No caso específico das imagens da pandemia de covid-19, é interessante notarmos que até a imagem do próprio vírus, no momento exato em que infecta uma célula saudável, publicada também pela Folha, dessa vez na capa de 09 de abril, também denota a agência do fotógrafo sobre a imagem. A fotografia em preto e branco e com pouca nitidez só foi possível de ser gerada a partir de um equipamento específico que capte imagens microscópicas (Imagem 2). Para além disso, essa imagem também necessita de uma legenda que lhe atribua sentido, já que, para o olho não acostumado aos códigos imagéticos das fotografias microscópicas, a imagem do próprio vírus diz muito menos sobre a doença do que a imagem dos perdigotos do presidente, por exemplo.

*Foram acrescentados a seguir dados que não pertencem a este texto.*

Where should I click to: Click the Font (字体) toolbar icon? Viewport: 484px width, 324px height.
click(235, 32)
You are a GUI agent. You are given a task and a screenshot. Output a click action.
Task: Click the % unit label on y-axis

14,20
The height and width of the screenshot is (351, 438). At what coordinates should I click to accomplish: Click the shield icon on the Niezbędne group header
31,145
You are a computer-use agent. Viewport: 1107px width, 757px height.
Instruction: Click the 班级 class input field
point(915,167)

Imagem 2: Imagem feita pela Fiocruz

Obviamente, não existe fotojornalismo sem legenda, já que a fotografia é polissêmica e a legenda atribuída a determinada fotografia numa página de jornal ajuda a direcionar a atenção do leitor para o sentido específico que o jornal quer dar àquela imagem. Na capa do dia 30 de março, a Folha publicou uma imagem de um ponto de ônibus vazio na Av. Paulista, uma das mais movimentadas da cidade de São Paulo. Porém, se publicada sem legenda, essa fotografia não teria o contexto específico da cidade esvaziada por conta do isolamento social. Poderia apenas ser o retrato de um centésimo de segundo na madrugada da cidade, por mais que outros locais da avenida não estivessem vazios.

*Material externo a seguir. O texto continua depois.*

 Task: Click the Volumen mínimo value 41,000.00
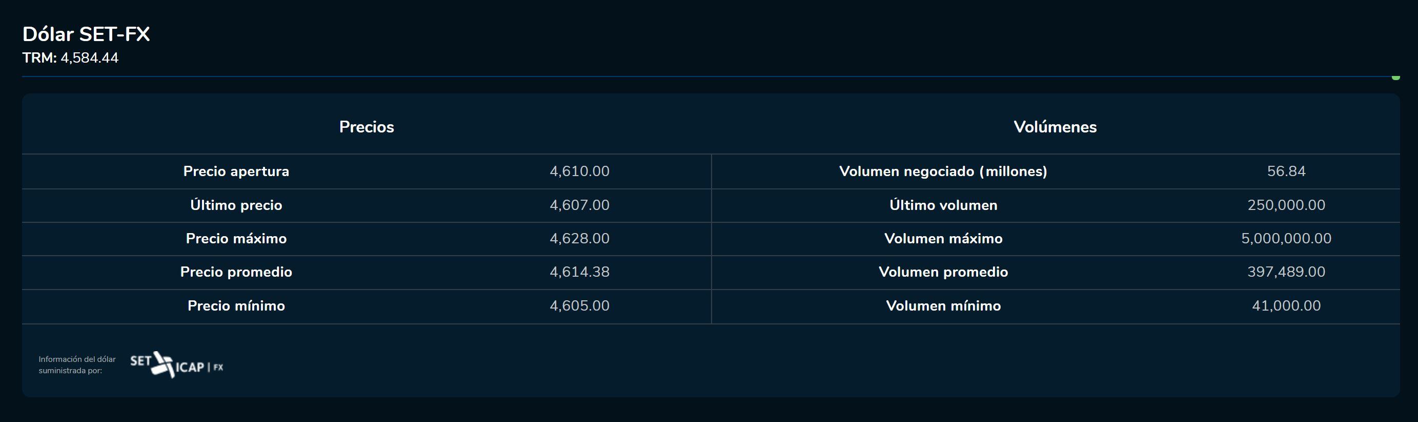click(1286, 306)
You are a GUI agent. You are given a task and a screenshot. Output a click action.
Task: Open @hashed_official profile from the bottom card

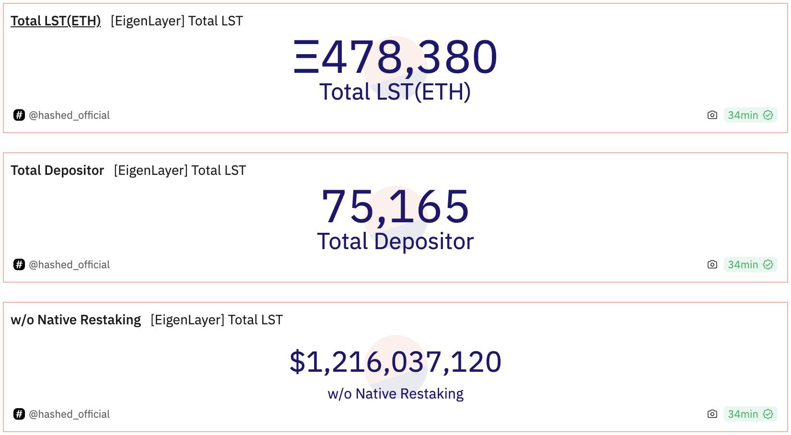(x=70, y=414)
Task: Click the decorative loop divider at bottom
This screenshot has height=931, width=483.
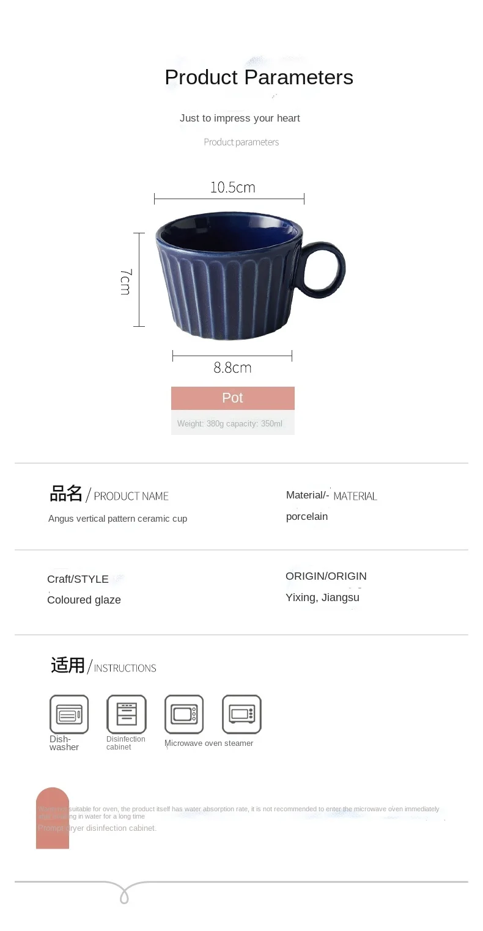Action: pyautogui.click(x=125, y=893)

Imagem 3: Fotografia de Gabriel Cabral

As imagens da pandemia – a partir da explicitação de que não há como fazer uma imagem neutra, sem ação direta do fotógrafo, suas agências e as agências do veículo em que este quer publicar sua imagem (já que há uma seleção do que vai ou não ser publicado e onde) e de que não há fotojornalismo que seja apenas imagem, sem texto atrelado (SOUSA, 2004) – escancaram também a necessidade de mudar o olhar sobre esse tipo de fotografia, assim como descrito por Schneider em seu artigo intitulado Por uma abordagem narrativa do fotojornalismo: “Uma das alternativas para repensar o fotojornalismo reside na valorização da narratividade e na pluralidade de imagens. É necessário discutir o agenciamento narrativo de fotos” (SCHNEIDER, 2015, p. 55). É criando narrativas imagéticas, portanto, que o fotojornalismo vem transmitindo informações sobre a covid-19, o que fazer para se previnir e como a pandemia está sendo combatida. Sem esse agenciamento narrativo, a eficiência de transmissão de informação, característica imprescindível a uma boa fotografia jornalística (GURAN, 1992), seria imensamente prejudicada.

REFERÊNCIAS

FLUSSER, Vilém. Filosofia da caixa preta: ensaios para uma futura filosofia da fotografia. São Paulo: Hucitec, 1985.

GURAN, Milton. Linguagem fotográfica e informação. Rio de Janeiro: Rio Fundo Ed., 1992.

MACHADO, Arlindo. A ilusão especular: uma teoria da fotografia. São Paulo: Gustavo Gili, [1984] 2015.

SCHNEIDER, Greice. Por uma abordagem narrativa do fotojornalismo. In: FRANCISCATO, Carlos Eduardo; GUERRA, Josenildo Luiz; FRANÇA, Lilian Cristina Monteiro (org.). Jornalismo e tecnologias digitais: produção, qualidade e participação. São Cristóvão: Editora UFS, 2015.

SOUSA, Jorge Pedro. Fotojornalismo: introdução à história, às técnicas e à linguagem da fotografia na imprensa. Florianópolis: Letras Contemporâneas, 2004.